NetBSD has the widest support, continuing to run on most 68Ks and PCI Power Macs to this day (leaving out only the NuBus Power Macs which aren't really supported by much of anything anymore, sadly). However, OpenBSD works fine on New World Macs, and FreeBSD has a very mature 32-bit PowerPC port — or, should I say, soon will have had one, since starting in FreeBSD 15 (13.x is the current release), ARMv6, 32-bit Intel and 32-bit PowerPC support will likely be removed. No new 32-bit support will be added, including for RISC-V.
Even though I have a large number of NetBSD systems, I still like FreeBSD, and one of my remote "island" systems runs it. The differences between BSDs are more subtle than with Linux distributions, but you can still enjoy the different flavours that result, and I even ported a little FreeBSD code to the NetBSD kernel so I could support automatic restarts after a power failure on the G4 mini. The fact that the userland and kernel are better matched together probably makes the BSDs better desktop clients, too, especially since on big-endian we're already used to some packages just not building right, so we don't lose a whole lot by running it. (Usually those are the same packages that wouldn't build on anything but Linux anyway.)
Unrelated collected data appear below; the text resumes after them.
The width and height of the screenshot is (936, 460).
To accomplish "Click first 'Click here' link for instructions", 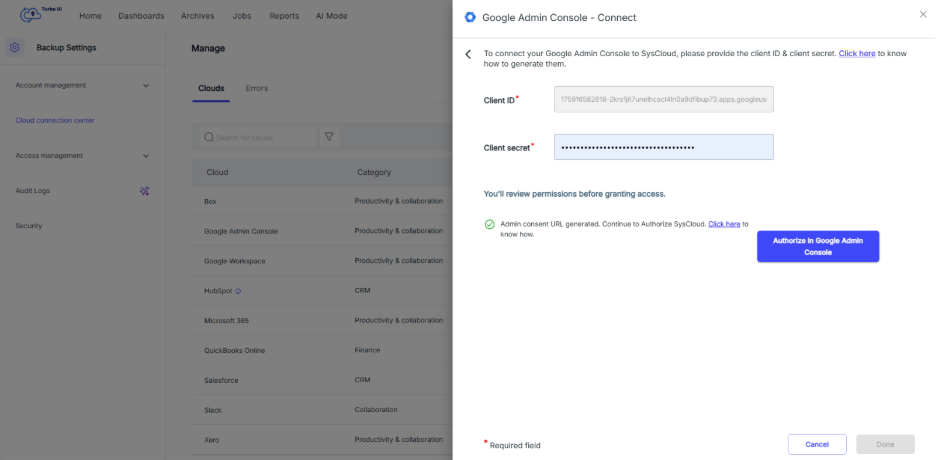I will click(x=856, y=52).
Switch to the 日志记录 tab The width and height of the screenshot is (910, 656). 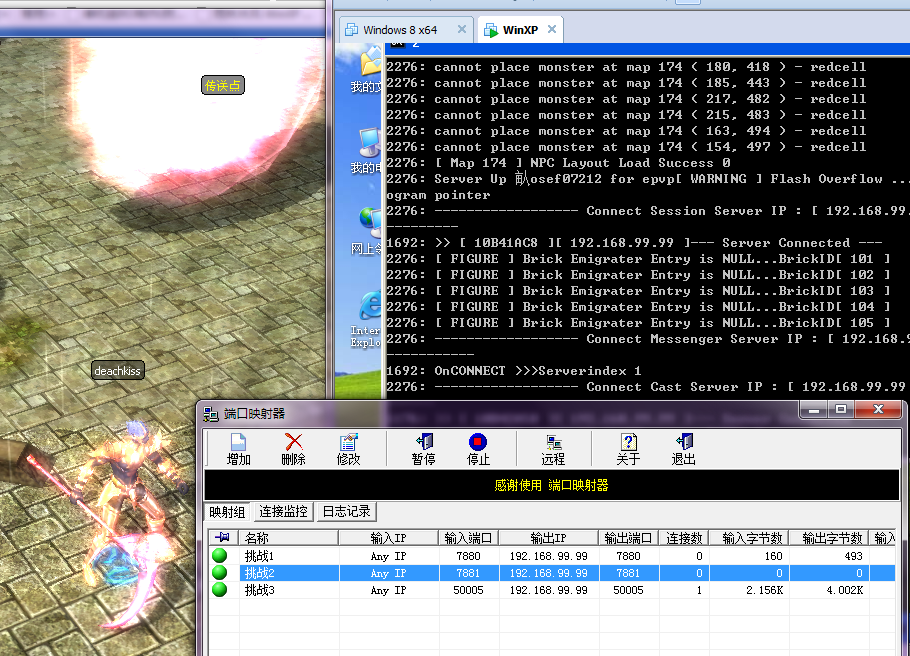(x=346, y=512)
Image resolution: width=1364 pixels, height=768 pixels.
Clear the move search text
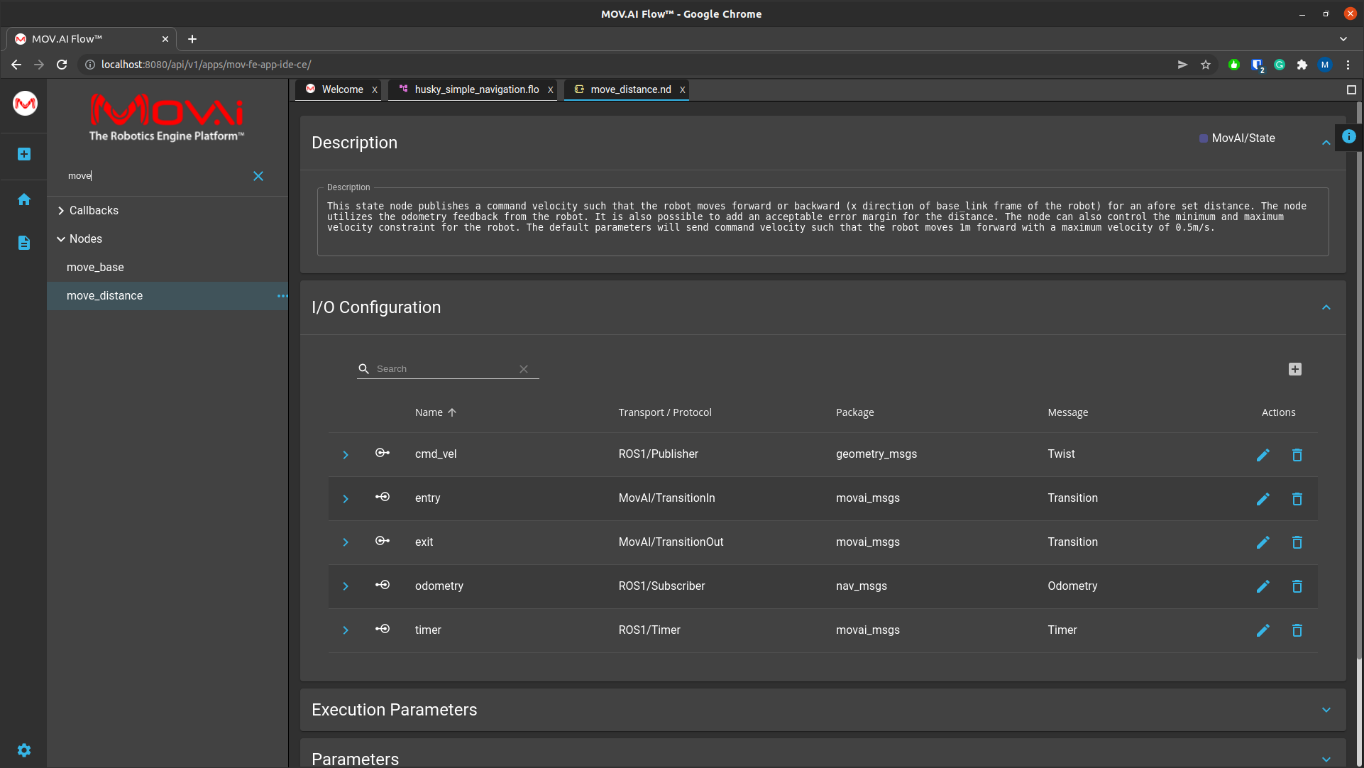[x=258, y=176]
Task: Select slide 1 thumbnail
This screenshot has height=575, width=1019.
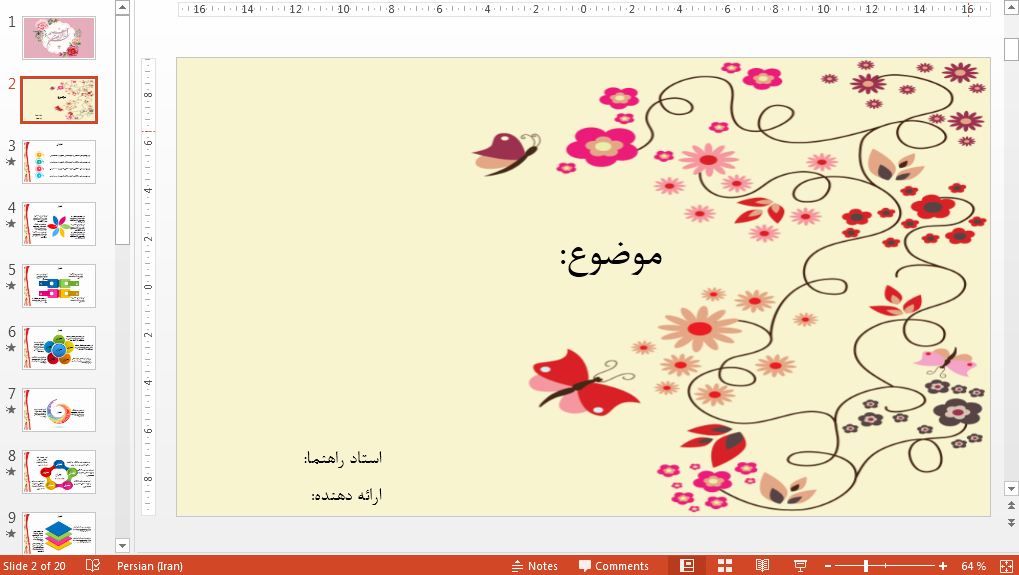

This isn't the end for the G5, which should still be able to run the 64-bit version of FreeBSD, and OpenBSD hasn't voiced any firm plans to cut 32-bit loose. However, NetBSD supports the widest range of Macs, including Macs far older than any Power Mac, and frankly if you want to use a Un*x on a Power Mac and have reasonable confidence it will still be running on it for years to come, it's undeniably the one with the best track record.